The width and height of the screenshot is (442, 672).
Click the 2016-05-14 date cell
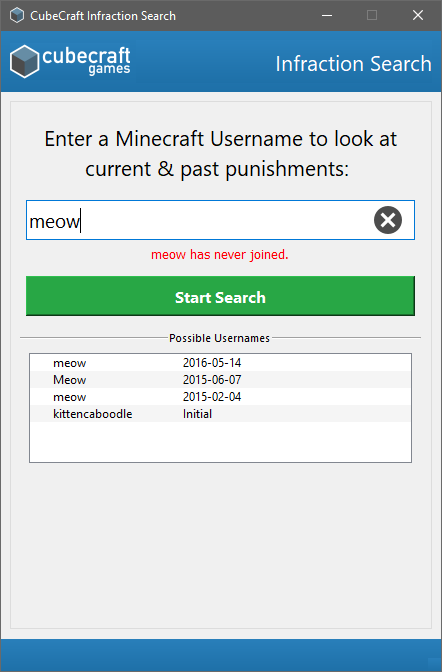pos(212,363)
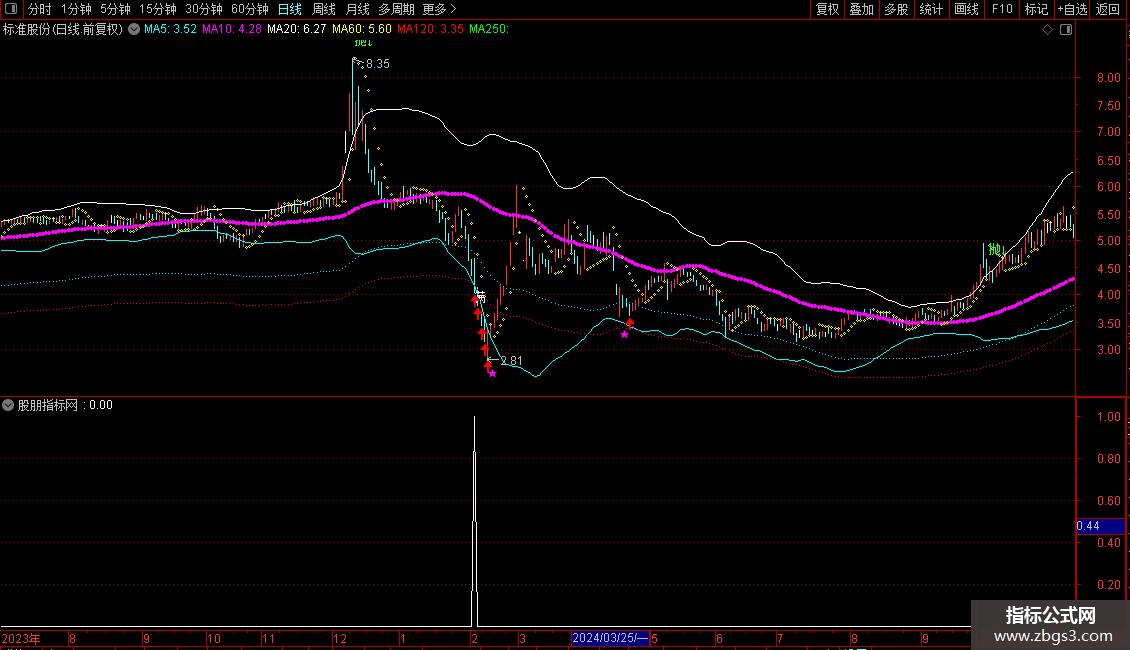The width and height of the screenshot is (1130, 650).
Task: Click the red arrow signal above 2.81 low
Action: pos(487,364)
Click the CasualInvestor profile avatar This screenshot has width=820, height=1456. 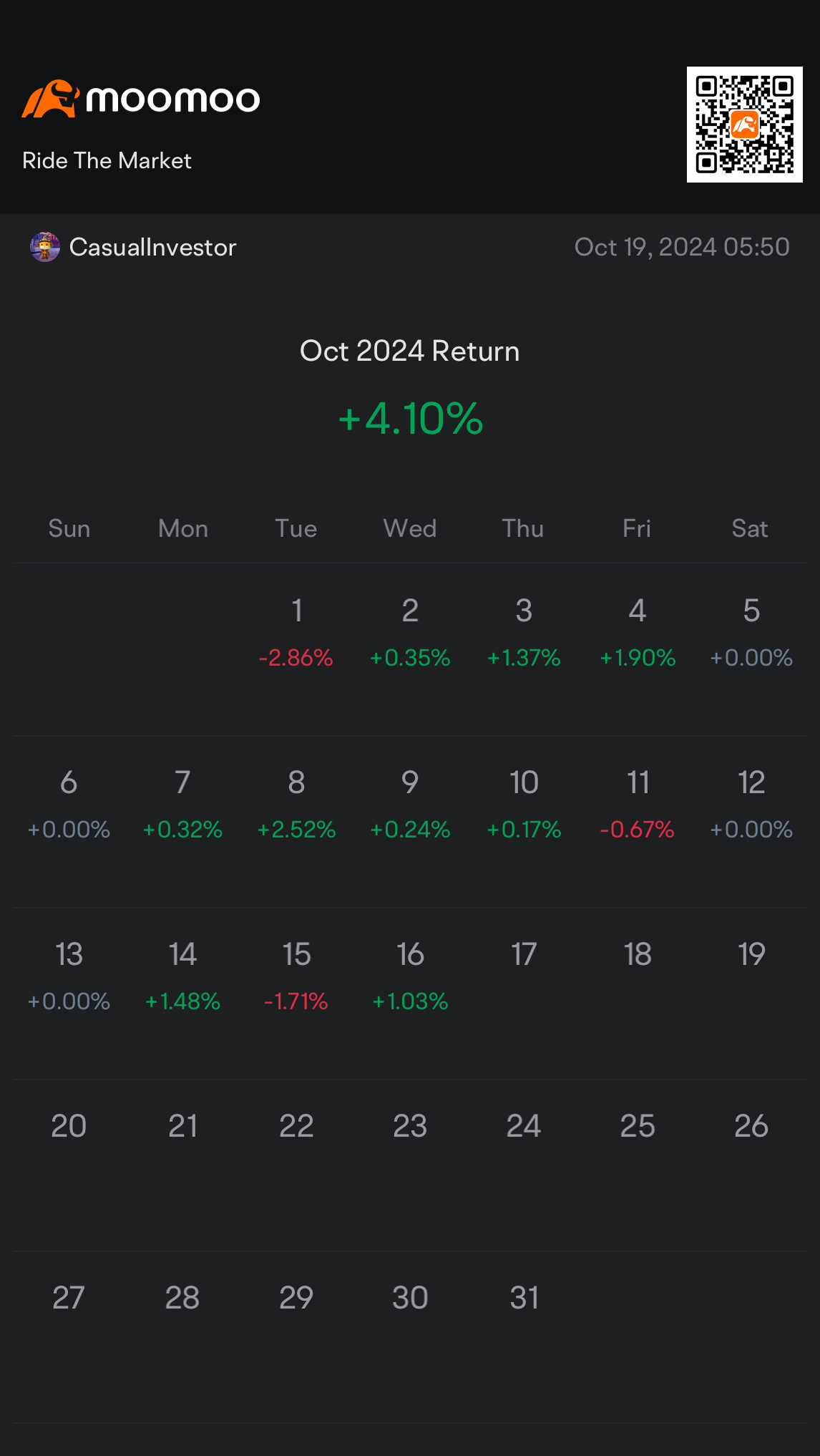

(WORK ITEM) Only the pictures are to be left out; repeat all other material exactly.

(COMPLETED EXERCISE)
The width and height of the screenshot is (442, 672).
Click the 2016-05-14 date cell
pos(212,363)
The width and height of the screenshot is (1130, 650).
Task: Click the red arrow signal above 2.81 low
Action: pos(487,364)
Click the CasualInvestor profile avatar This screenshot has width=820, height=1456. 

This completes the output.